Quantitative data gives designers an idea of what is happening on a website or app. But qualitative data is needed to shed light on why users do what they do. Figuring out why users behave in certain ways is a large part of UX theory and the psychology of design.

Once both qualitative and quantitative data has been collected, designers should look for trends in the data as well as outliers. Outliers can give insight into potential problems that users may run into, that could become significant as traffic numbers increase.

Creating data visualizations can be useful in working with large datasets. Even simple charts and graphs can make it easier to analyze the information available. This is why most analytics programs, including Google Analytics, display data visually rather than just as raw data.

Data should be analyzed on a continuous basis, as new data is collected. Design changes, content changes, changes in search engine algorithms, and other developments can all affect user experience and user behavior.

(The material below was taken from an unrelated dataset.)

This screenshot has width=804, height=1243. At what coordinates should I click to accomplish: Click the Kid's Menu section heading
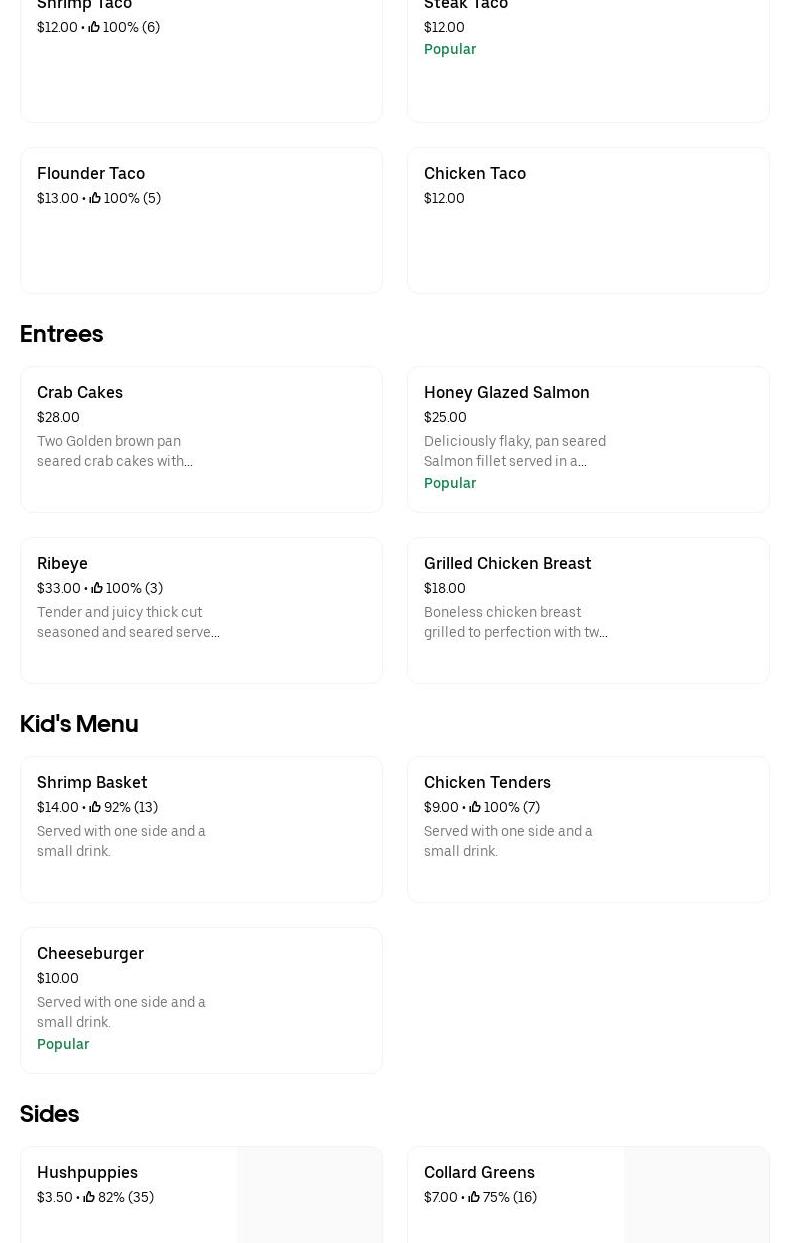point(79,723)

Designers can analyze this data to constantly improve and make new iterations of their products.

Presenting Data to Stakeholders

In addition to analyzing data, presenting it to stakeholders in a project is often important to getting them to buy into the best design solutions. Displaying data visually is one of the best ways to present information.

UX analytics is useful in presenting information to stakeholders

Creating a slide deck with charts and graphs can often make the difference between getting a client or manager to approve a project and facing resistance at every step along the way. Data can back up a designer’s “intuition” about the right design choices to make.

Making Decisions with Data

One of the best parts about data is that it’s almost always possible to collect more. The data-driven design decision process is circular: designers should collect and analyze data, make decisions based on it, and then test those decisions by collecting and analyzing more data.

Constantly designing new iterations of a product with improvements made based on data rather than intuition or hunches allows designers to create better experiences for the people using their products. Staying on top of the data available lets designers head off problems with user experience and behavior changes before they impact the bottom line.

Conclusion

Understanding the data-driven design process is an important career skill for designers. Diving into the user research and testing process, and understanding how data analytics works, gives designers additional tools to get support for their ideas. It also allows them to create the best possible products, with the data to back up that assertion.

Data-driven UI design is both art and science. Understanding how to collect and analyze data and implement designs based on it is an important skill for beginner and expert designers alike.

Understanding the basics

  • What is the role of data analytics?

    The role of data and design analytics is to give quantitative information to designers and other decision-makers to allow them to make better design choices, improve user experience, and influence user behavior.

  • What counts as quantitative data?

    Quantitative data is numerical. It can be counted. Most data gathered from design and UX analytics programs counts as quantitative data. Quantitative data is an important aspect of data driven decision making.

  • What is usability testing in UX?

    Usability testing is the process of figuring out how easy a site or product is for actual people to use. Test subjects are often observed by researchers while they’re using a site or app, and the data collected is then used to make data driven UX decisions.

  • What is a UX persona?

    UX personas are representations of specific types of users, often an “ideal” user. Their creation is often driven by data available to the UX designer based on analytics and other sources. Personas help designers make better design decisions.

  • Why is a persona important?

    Personas are important because they help designers make better data-driven design decisions. Personas bring common user needs to the forefront of design decisions, assisting in creating a better-finished product that meets people’s needs better.